**What is expected:** For this exercise, please find the lines in the entries that include the word "each" and copy them.

━━━━━ Task input

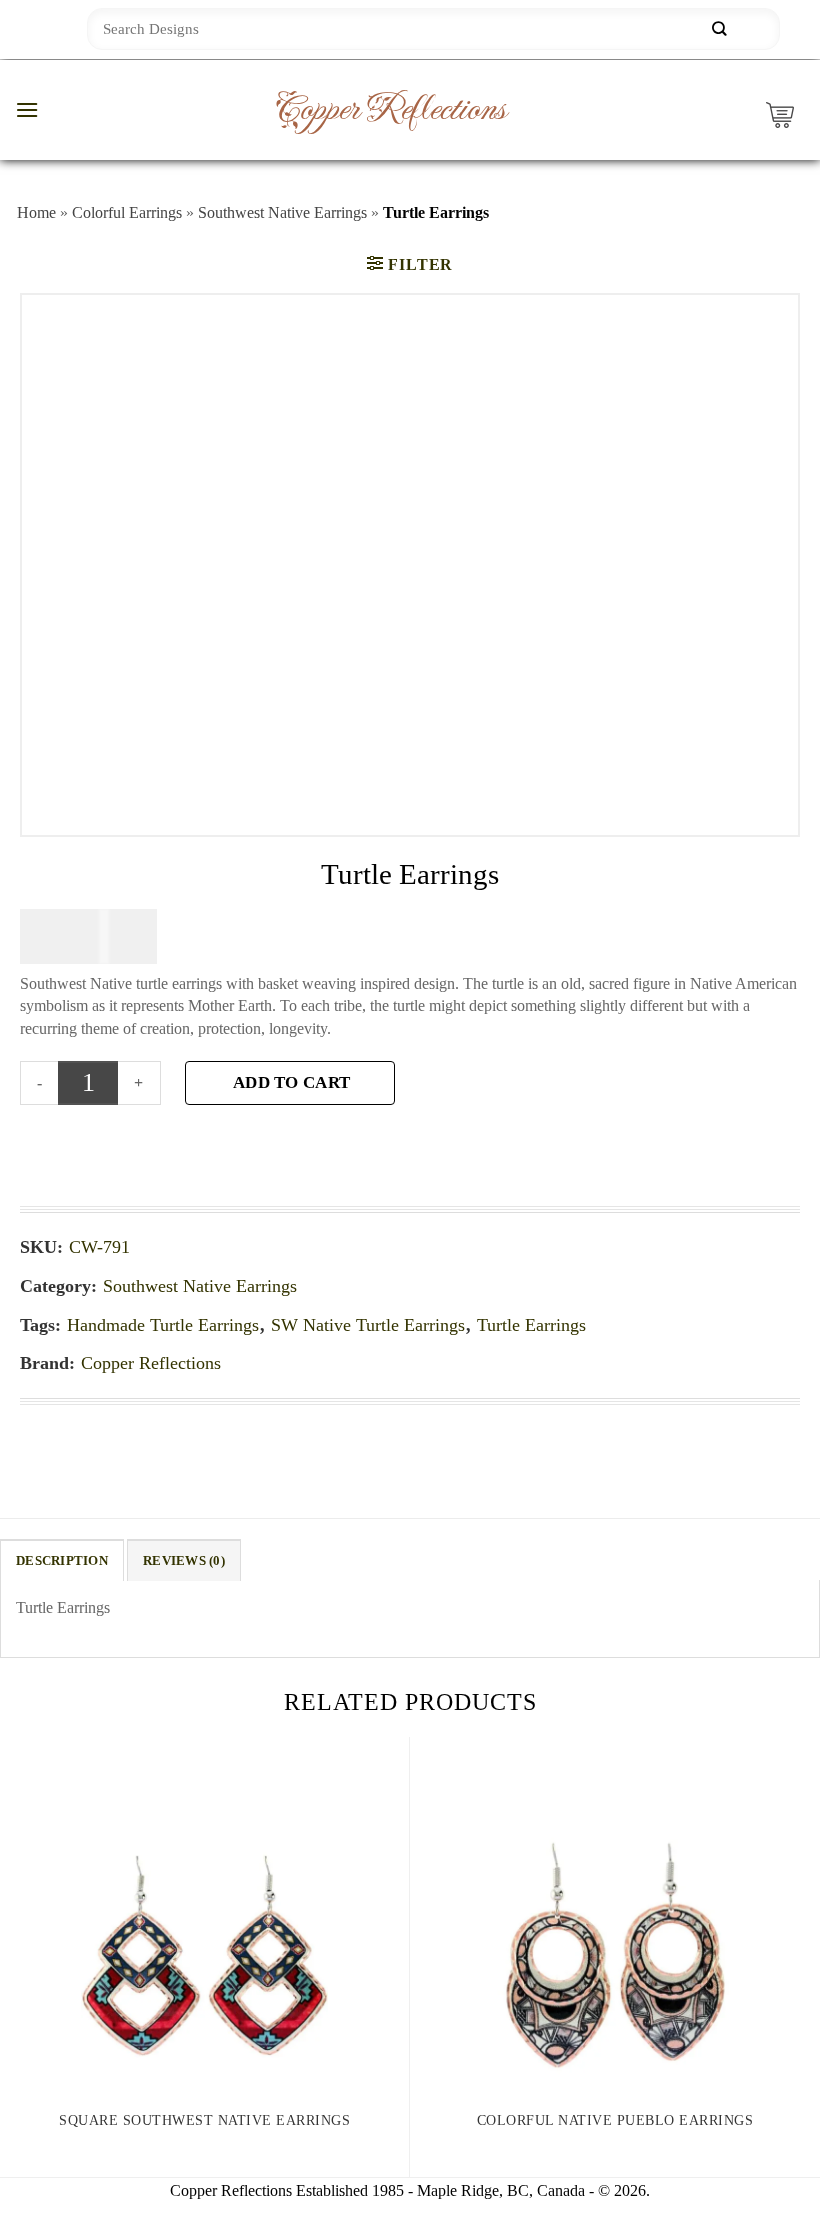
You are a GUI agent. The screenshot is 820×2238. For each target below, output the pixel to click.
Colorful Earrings (127, 212)
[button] (27, 109)
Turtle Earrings (531, 1325)
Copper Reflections (390, 110)
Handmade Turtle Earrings (163, 1325)
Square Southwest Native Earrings (204, 2120)
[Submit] (719, 29)
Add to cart (291, 1082)
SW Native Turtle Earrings (368, 1325)
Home (36, 212)
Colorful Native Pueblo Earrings (615, 2120)
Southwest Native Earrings (282, 212)
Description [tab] (62, 1561)
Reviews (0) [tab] (184, 1561)
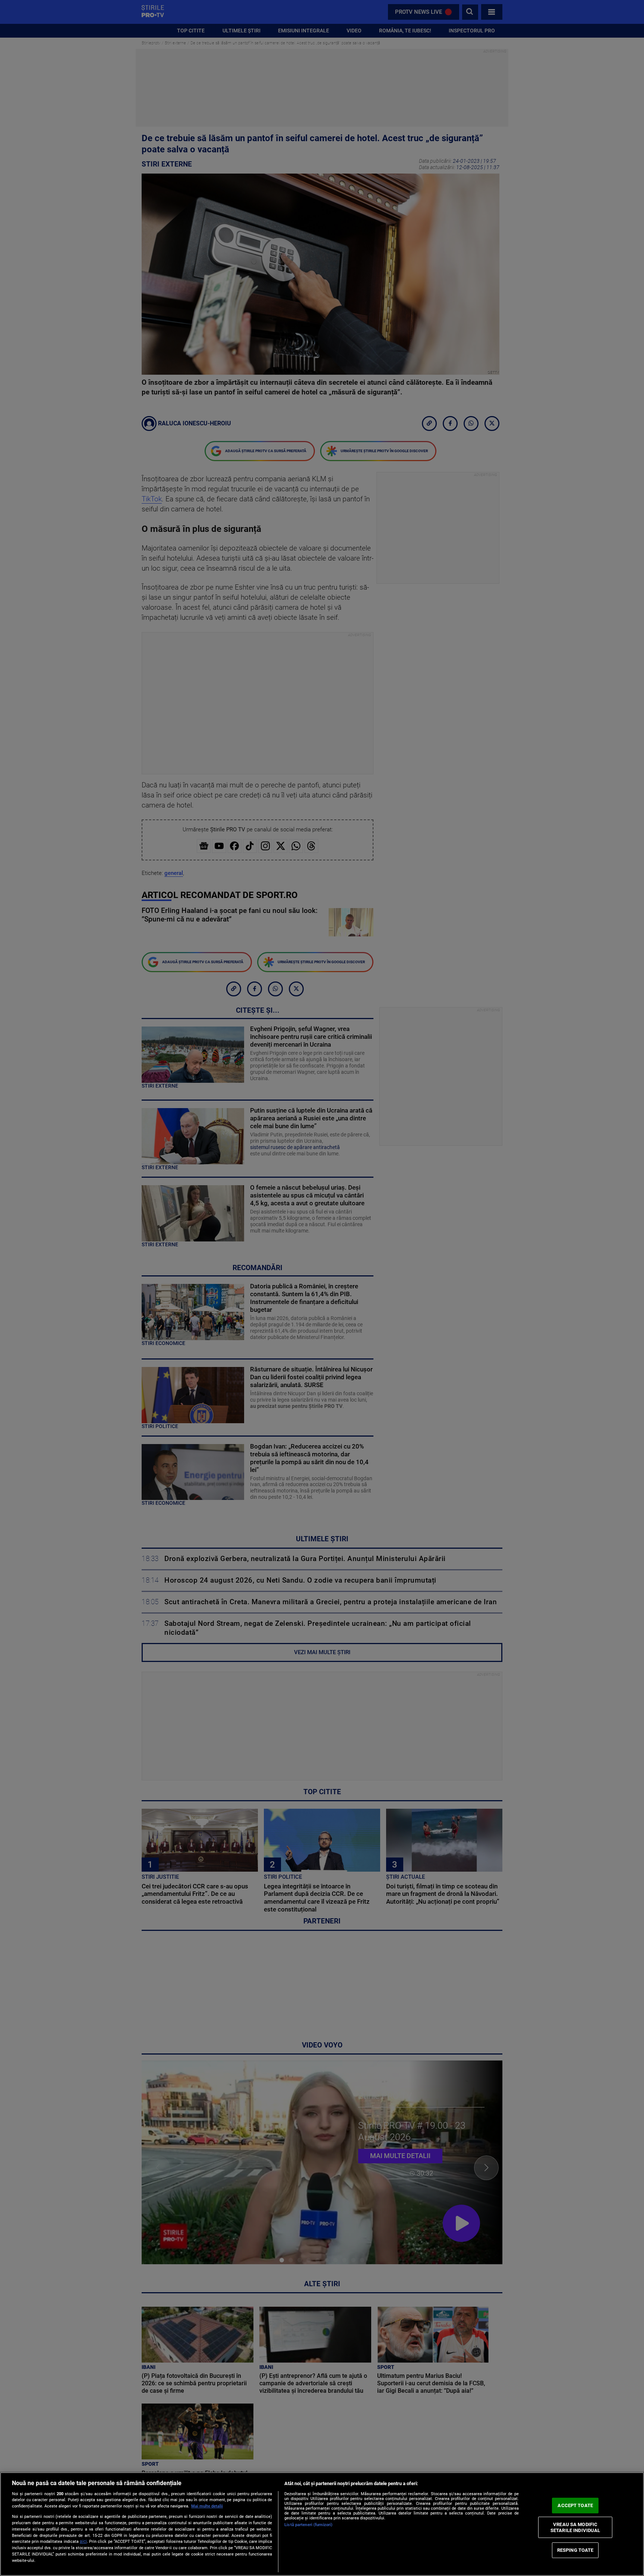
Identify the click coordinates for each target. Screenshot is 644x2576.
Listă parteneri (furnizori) (308, 2524)
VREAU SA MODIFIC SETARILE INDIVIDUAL (575, 2527)
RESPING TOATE (575, 2550)
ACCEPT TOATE (575, 2505)
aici (83, 2541)
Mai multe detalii (207, 2506)
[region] (322, 2524)
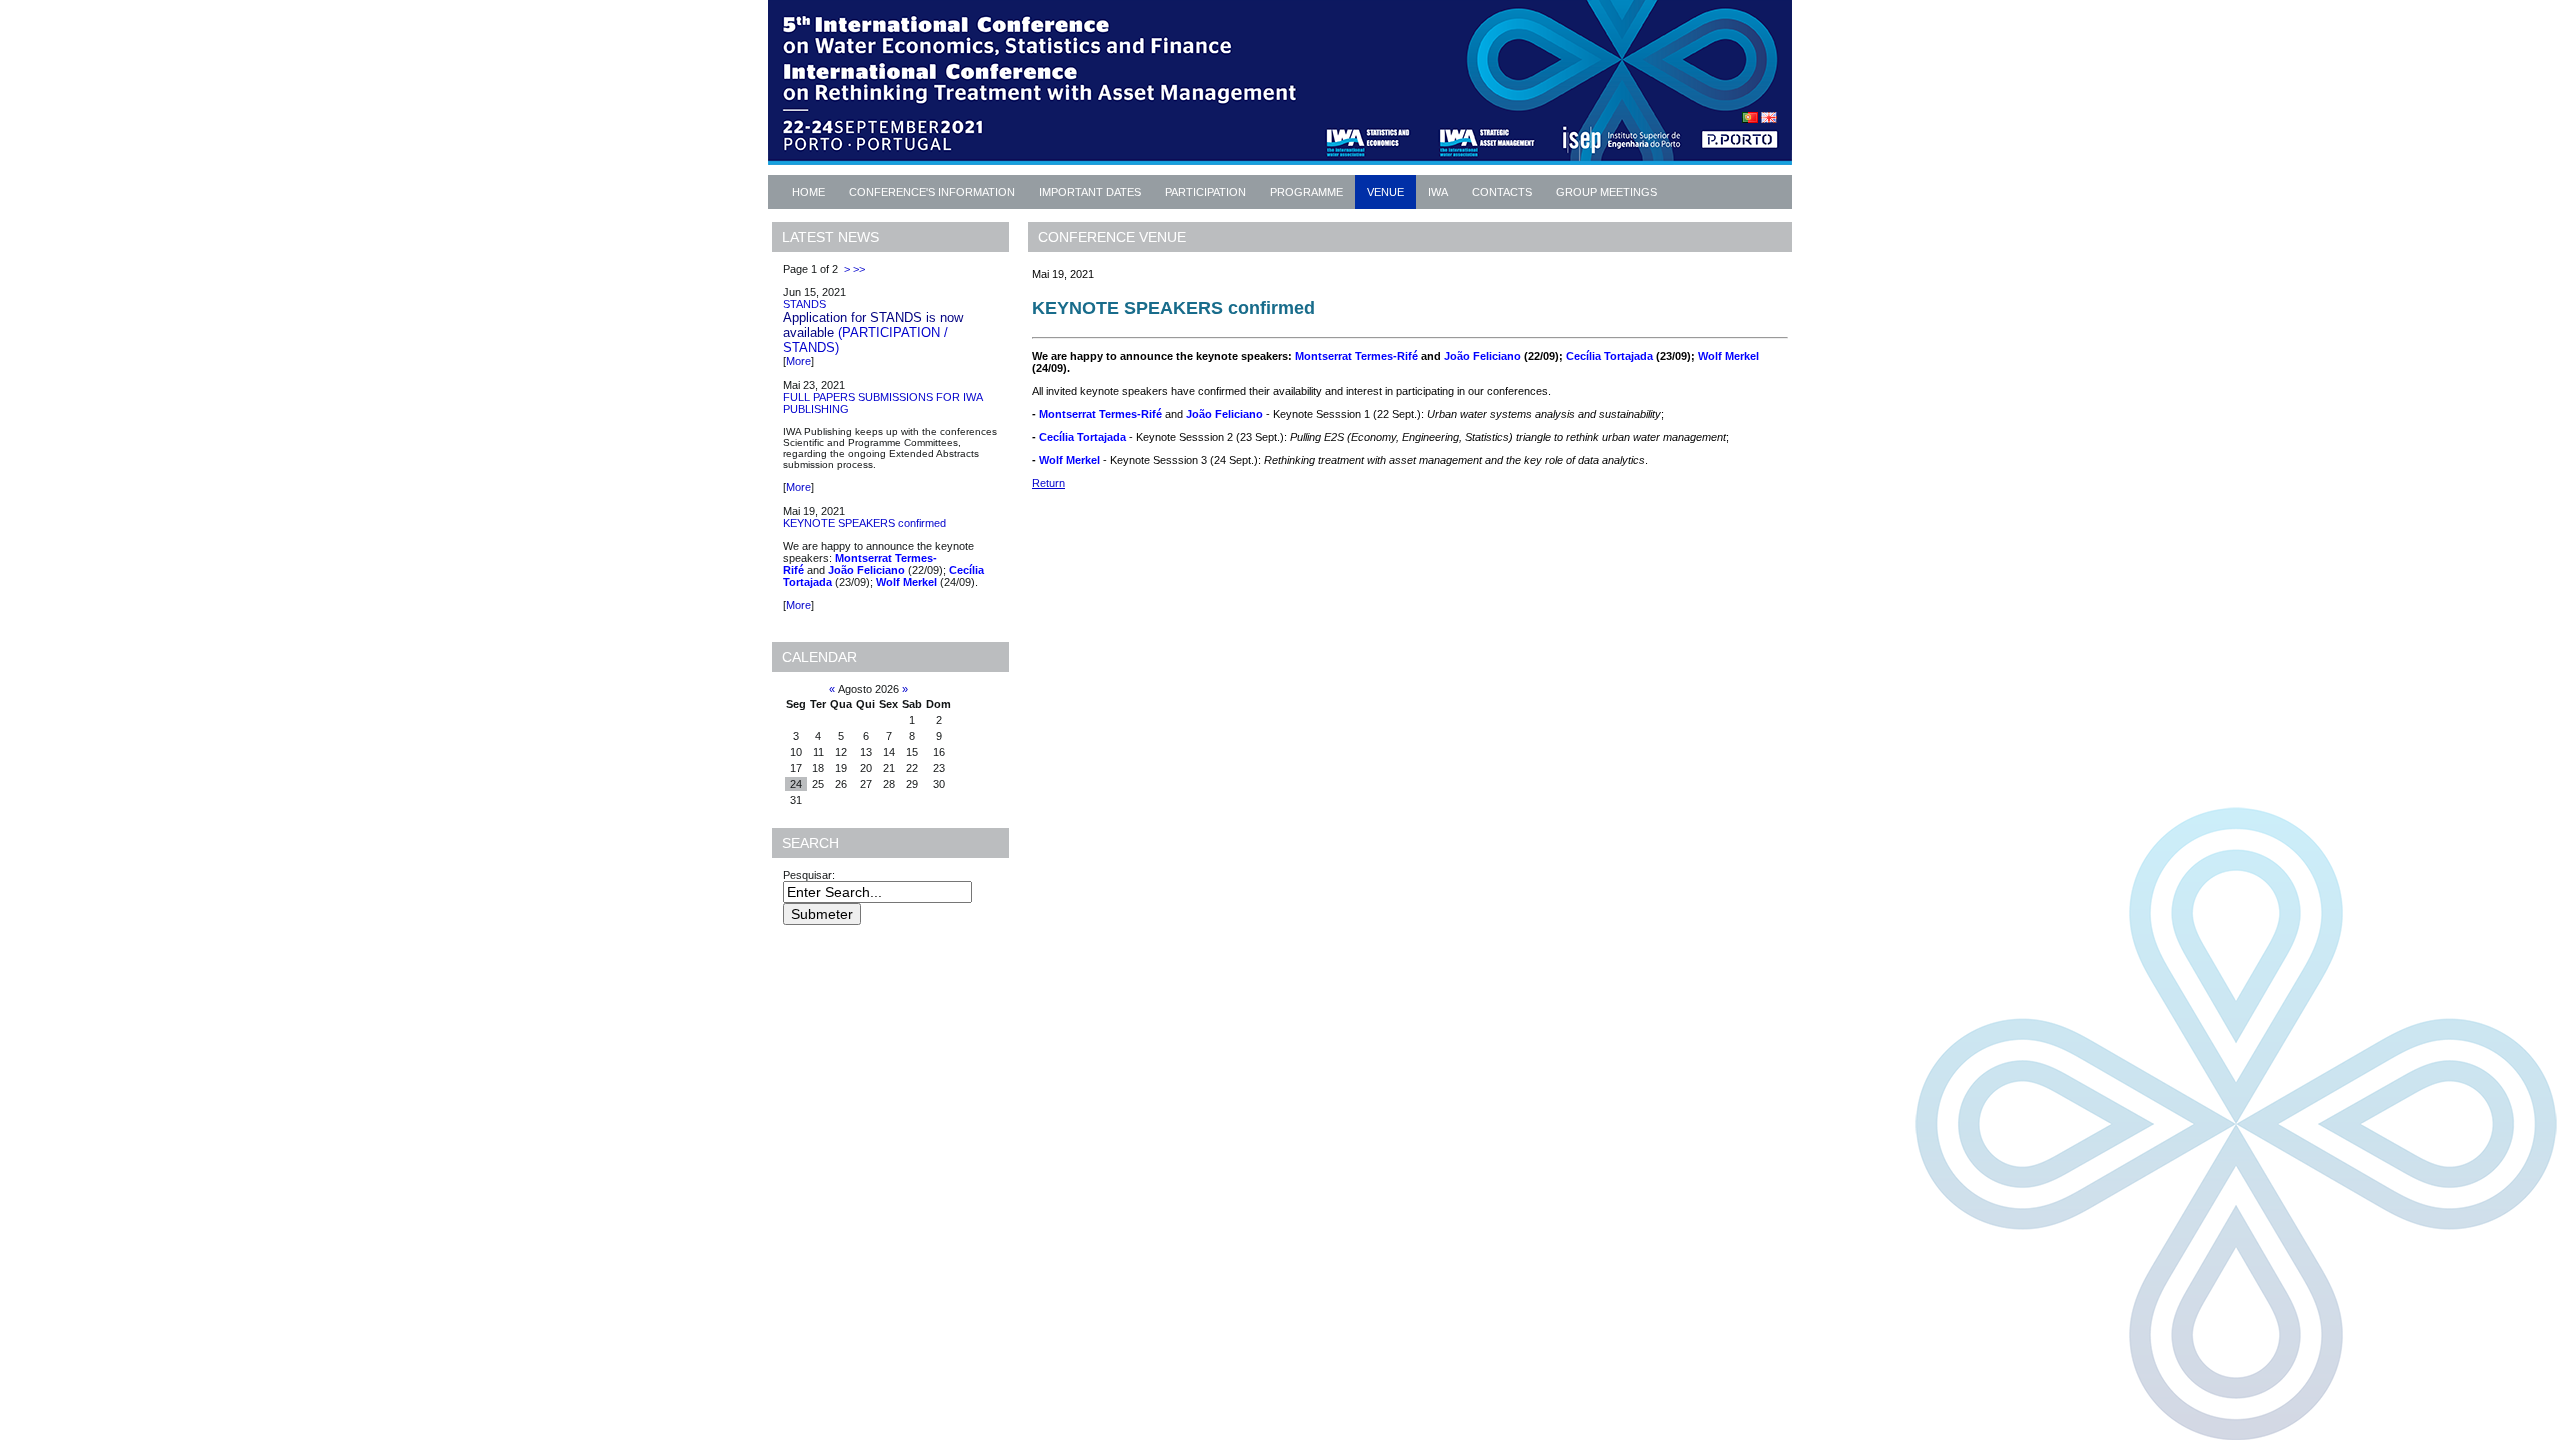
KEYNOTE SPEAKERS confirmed (864, 523)
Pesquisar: (810, 875)
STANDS (804, 304)
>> (859, 269)
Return (1048, 483)
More (798, 361)
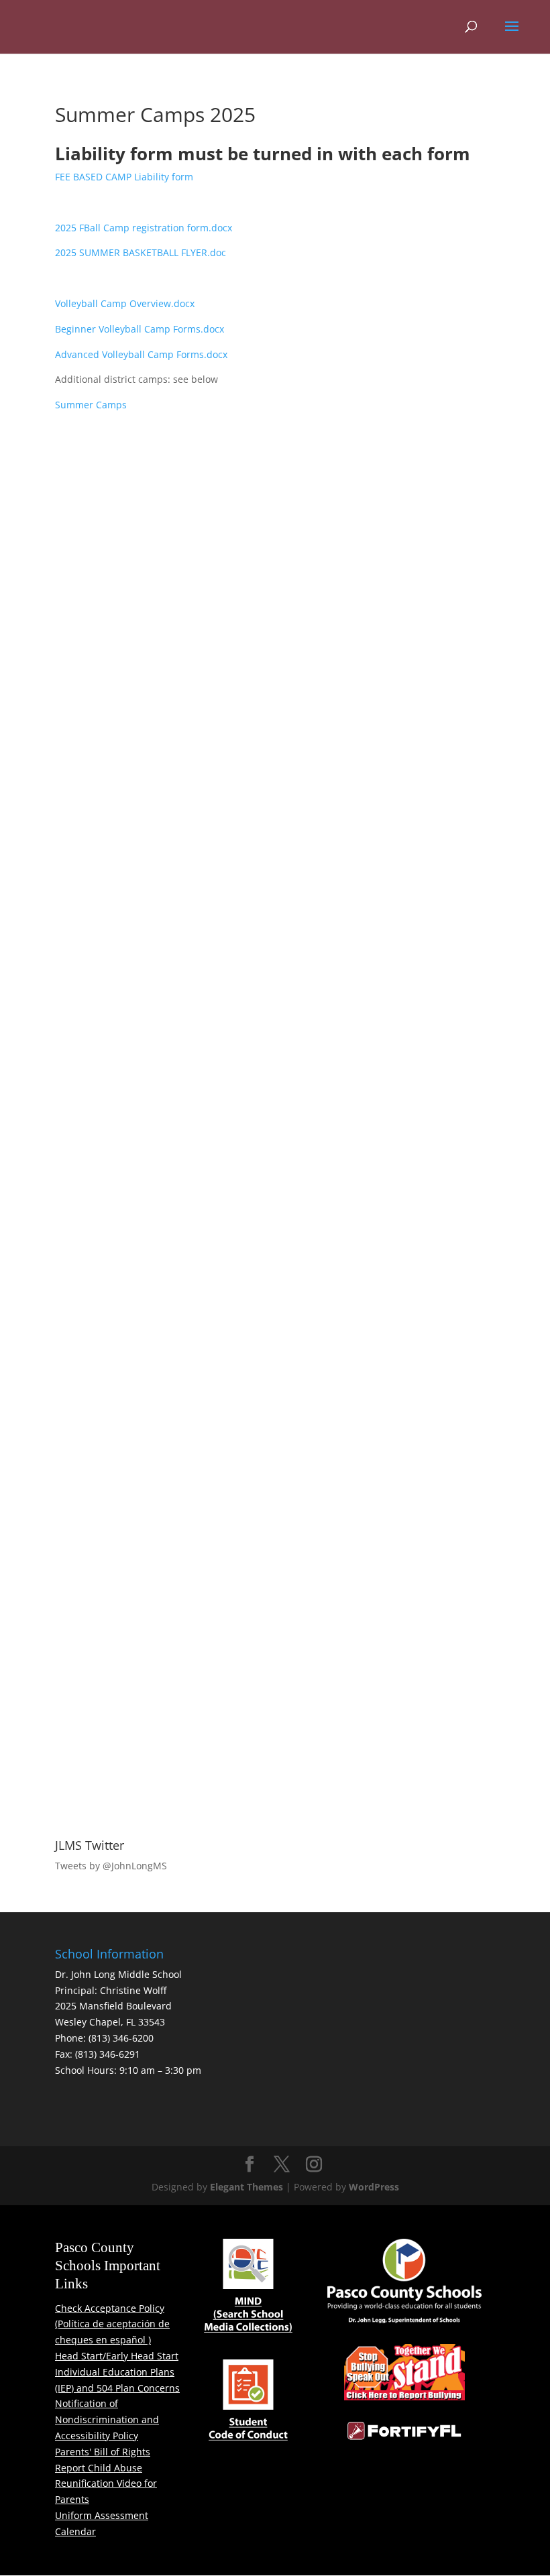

━━━━━━━━━━

**Task result:**
You are a GUI agent. The screenshot is 820×2238. For each target below, output the pixel to click.
Identify the click coordinates for each target. Screenshot is 644x2576.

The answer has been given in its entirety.